Well, I did get up but it wasn’t earlier than usual. I drug myself out of bed at the typical 6:00 am and made it to the park a bit before 7. I took time to grab my water bottle and eat an English muffin for fuel before the run. It was brutal from the very beginning! It was hot and the air felt heavy. so my miles were a bit more sluggish than I wanted. I did okay for the first two miles but I struggled in the last one. I extended a couple of my walk breaks to a minute instead of 30 seconds.
The scenery was beautiful since I made it out to the park. It was extra peaceful since school started back around here because there was only a few other people out. A few runners and some people fishing. My pace was pretty consistent, even though it was a bot slower than I really wanted it to be. I also intended on going for the full 45 minutes and hoped for 4 miles. The air was just so sticky and hot that I wimped out at 3 miles but that’s still longer than my usual Tuesday runs.

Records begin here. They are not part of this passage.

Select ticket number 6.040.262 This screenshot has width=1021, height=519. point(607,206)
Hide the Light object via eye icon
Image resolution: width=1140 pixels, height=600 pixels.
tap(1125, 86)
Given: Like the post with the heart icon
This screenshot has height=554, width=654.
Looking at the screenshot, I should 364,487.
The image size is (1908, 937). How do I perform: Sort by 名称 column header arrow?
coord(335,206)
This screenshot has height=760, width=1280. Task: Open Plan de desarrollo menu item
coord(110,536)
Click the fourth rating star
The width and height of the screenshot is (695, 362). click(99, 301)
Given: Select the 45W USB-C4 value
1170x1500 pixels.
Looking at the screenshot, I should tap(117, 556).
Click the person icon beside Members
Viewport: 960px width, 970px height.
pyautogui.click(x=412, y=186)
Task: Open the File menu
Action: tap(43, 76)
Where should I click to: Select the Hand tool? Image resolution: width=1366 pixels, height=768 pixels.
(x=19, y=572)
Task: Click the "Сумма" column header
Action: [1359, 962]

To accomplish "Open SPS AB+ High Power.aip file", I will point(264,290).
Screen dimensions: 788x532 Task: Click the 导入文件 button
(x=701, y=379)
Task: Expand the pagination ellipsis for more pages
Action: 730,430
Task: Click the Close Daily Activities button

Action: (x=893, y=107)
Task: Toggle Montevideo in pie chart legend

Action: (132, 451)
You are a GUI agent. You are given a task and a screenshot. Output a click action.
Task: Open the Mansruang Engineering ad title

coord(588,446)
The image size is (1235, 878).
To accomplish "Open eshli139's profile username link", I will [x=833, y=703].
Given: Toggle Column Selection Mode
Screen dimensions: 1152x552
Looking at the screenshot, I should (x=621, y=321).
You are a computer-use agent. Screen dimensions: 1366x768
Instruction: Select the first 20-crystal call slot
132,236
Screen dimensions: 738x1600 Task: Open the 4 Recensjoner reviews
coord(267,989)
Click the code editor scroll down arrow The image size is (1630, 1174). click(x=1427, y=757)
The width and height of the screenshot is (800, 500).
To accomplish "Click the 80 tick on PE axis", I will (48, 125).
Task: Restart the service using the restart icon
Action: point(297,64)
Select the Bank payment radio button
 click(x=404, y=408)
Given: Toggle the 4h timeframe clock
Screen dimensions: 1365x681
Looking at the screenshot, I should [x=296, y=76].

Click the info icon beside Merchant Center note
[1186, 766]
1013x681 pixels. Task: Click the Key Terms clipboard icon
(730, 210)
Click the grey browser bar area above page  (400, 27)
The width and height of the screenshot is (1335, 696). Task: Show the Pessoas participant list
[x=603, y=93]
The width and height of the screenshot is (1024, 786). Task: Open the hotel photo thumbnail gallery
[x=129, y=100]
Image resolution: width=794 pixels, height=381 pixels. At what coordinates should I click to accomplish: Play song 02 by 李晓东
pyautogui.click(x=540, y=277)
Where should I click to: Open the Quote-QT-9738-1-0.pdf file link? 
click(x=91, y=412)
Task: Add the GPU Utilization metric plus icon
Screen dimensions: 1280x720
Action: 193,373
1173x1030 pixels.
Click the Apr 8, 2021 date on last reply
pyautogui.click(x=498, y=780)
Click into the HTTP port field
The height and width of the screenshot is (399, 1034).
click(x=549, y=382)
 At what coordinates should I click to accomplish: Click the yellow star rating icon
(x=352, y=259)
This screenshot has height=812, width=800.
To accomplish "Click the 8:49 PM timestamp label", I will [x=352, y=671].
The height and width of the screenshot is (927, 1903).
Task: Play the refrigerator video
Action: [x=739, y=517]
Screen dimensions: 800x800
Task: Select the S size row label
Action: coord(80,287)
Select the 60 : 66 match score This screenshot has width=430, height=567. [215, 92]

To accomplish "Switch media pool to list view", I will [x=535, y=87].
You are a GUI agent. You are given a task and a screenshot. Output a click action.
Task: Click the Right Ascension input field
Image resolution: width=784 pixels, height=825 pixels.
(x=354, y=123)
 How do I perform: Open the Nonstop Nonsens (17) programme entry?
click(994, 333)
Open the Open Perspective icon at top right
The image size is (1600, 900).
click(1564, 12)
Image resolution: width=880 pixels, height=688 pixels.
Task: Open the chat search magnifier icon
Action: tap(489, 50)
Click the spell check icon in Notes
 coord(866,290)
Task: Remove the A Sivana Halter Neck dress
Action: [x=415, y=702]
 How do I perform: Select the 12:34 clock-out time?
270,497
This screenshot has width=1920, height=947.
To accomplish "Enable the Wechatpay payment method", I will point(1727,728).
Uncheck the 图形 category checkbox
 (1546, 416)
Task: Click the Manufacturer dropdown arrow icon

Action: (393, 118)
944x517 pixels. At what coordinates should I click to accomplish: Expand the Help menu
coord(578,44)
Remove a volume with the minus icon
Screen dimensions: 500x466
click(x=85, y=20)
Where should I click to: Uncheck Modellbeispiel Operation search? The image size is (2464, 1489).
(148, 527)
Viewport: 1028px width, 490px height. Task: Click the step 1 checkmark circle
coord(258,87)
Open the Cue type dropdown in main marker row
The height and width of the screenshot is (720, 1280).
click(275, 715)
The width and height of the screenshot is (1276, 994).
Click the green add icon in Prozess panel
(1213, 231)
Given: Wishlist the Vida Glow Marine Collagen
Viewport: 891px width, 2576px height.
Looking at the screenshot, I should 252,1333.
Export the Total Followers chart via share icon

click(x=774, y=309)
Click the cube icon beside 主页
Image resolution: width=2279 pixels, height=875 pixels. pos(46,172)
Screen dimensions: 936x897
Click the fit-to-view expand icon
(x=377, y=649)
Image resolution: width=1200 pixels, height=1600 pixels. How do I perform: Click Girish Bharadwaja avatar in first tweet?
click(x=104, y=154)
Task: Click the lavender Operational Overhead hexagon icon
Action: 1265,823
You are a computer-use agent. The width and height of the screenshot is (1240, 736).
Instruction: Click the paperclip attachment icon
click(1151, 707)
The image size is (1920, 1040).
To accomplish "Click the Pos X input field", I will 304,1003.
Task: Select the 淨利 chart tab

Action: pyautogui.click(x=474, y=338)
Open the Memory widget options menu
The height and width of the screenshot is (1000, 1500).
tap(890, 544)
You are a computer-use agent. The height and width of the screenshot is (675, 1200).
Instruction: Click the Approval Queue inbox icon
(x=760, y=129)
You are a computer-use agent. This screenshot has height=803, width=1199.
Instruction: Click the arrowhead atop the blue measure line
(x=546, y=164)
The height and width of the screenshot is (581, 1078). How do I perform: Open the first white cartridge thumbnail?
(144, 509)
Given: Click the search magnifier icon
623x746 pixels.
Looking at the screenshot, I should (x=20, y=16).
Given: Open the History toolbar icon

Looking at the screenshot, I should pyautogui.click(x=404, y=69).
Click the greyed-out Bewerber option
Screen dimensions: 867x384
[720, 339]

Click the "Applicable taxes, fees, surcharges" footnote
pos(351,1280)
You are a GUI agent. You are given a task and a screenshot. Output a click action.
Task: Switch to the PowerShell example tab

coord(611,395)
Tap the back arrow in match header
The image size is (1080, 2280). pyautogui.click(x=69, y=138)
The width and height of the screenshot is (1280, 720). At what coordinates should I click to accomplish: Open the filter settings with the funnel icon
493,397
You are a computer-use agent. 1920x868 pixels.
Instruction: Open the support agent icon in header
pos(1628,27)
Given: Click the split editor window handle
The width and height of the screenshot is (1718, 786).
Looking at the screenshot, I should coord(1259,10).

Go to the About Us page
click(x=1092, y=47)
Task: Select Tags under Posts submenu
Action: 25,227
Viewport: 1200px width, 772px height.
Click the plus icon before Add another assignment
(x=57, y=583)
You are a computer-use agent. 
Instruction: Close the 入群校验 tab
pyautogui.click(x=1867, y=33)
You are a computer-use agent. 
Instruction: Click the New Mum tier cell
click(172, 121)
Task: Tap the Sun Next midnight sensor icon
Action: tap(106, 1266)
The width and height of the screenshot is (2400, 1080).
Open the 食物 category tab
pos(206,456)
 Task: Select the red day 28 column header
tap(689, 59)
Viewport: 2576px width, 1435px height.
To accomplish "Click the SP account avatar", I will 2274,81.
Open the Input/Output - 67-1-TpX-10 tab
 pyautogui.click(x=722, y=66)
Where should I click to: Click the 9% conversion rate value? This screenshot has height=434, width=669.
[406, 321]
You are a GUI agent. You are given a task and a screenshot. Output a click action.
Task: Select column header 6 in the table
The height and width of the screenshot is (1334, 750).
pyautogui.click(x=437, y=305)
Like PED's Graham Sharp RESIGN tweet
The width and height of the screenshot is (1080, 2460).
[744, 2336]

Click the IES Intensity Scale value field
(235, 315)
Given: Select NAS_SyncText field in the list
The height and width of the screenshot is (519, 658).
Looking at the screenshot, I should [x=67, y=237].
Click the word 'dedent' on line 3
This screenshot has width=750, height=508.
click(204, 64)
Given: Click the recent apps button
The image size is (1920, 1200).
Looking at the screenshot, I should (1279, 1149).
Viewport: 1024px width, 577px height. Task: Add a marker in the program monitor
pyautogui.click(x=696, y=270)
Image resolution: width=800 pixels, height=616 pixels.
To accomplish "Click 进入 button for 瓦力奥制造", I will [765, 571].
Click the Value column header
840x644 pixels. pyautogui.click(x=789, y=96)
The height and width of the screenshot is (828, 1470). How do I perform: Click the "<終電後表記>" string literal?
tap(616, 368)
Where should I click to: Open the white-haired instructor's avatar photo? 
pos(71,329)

I cam home and finished up by doing day 1 of a 30 day abs and squats challenge. 10 sit ups, 15 bicycle crunches, and 30 squats. I’m going to try to stick to that challenge every day. I have really been slacking on the ab workouts. I have been told three times in the past week that I have lost weight in my upper body. The scale doesn’t show it so my theory is the weight just shifted from up upper body to my tummy. I was pretty excited to noticed this morning that my thighs weren’t rubbing as much! That may be TMI for some people but I’m excited to be seeing differences. Hopefully terrible eating habits from last night won’t ruin that too much! (Pizza, reeses cookies, and hard cider….it was a rough day.)
Tomorrow I plan to do a lower body workout accompanied by a sprint workout on the treadmill to help with my speed and day 2 of the ab and squat challenge. This girl is ready for the few weeks of Fall weather we will get before it turns freezing cold. I’m getting just about sick of the hot weather running!
How’s everyone else’s training coming? Anyone seeing signs of progress? What about tips for some good speed workouts?